Journalist Sam Kelly ’18 works nights for the Chicago Sun-Times, 8 p.m. to 4 a.m. on weekdays, 4 p.m. to midnight on weekends. A reporter on the 24-hour breaking news desk, he covers whatever happens when night falls on the city. “Mostly crime, accidents, or it could be weather, it varies from day to day,” he says.

When protests, confrontations with police and rioting unfolded across the country after George Floyd was killed in police custody in Minneapolis in late May, Kelly—who grew up in Chicago and went to Pomona College as a Posse Foundation Scholar—was sent to report from downtown Chicago. “I put my bike on the bike rack of my car, I parked outside of downtown and then I biked in,” he says.

Posting photos, video and snippets of what he witnessed on his Twitter feed @sgonzalezkelly, where his editors, colleagues and the public could see them, Kelly interviewed people on the street. Then he paused in a safe place every hour or so to send longer dispatches to the office, where they became part of the Sun-Times coverage that shared his byline. (See more stories on his profile page.)

Among the things he witnessed were a police car in flames, police tackling a man and hitting him with a baton, an officer spitting at a protester’s feet, and crowds rushing into a currency exchange after the glass had been smashed. Kelly captured what unfolded with an eye, ear and even a nose for detail.

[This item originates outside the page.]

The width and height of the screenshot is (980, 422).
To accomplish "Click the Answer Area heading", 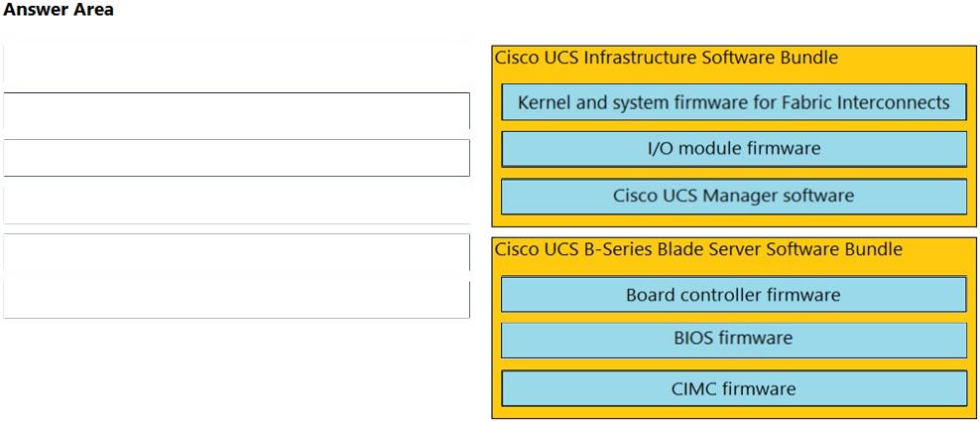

On the job at the Sun-Times for only 16 months, Kelly previously had focused on coverage that included arts, music and sports. A media studies major at Pomona, he was program director and music director at KSPC 88.7 FM, a writing and editorial assistant in the College’s Office of Communications, and an intern at The Daily Show with Trevor Noah in New York one summer.

After graduating, Kelly worked for nine months as an arts and culture reporter on Chicago’s West Side for Free Spirit Media, a training organization for young journalists. He has covered crime scenes in his current job, but suddenly he was witnessing unrest unlike any in Chicago since 1968.

“It was the first time I’ve covered anything like this,” Kelly says. “To be honest, on Saturday night I was in a rush to leave and forgot my press badge.”

Faced with returning home for his credential and possibly missing the news that was unfolding, Kelly went into the fray without it.

“The only times I ever felt unsafe were when I got caught in the middle of skirmishes or potential skirmishes,” he says, though the sound of fireworks and other unidentified explosives could be startling. “There were a lot of times when protestors would start to congregate near cops and maybe a few rocks would be thrown. The police, it was obviously their plan for diffusing the situation—and it worked pretty well for them—just to run in a line at the protestors. Every time that happened, the protestors would turn around and sprint back down the street. I knew in those moments the police wouldn’t distinguish me from anyone else, so I had to run with them.”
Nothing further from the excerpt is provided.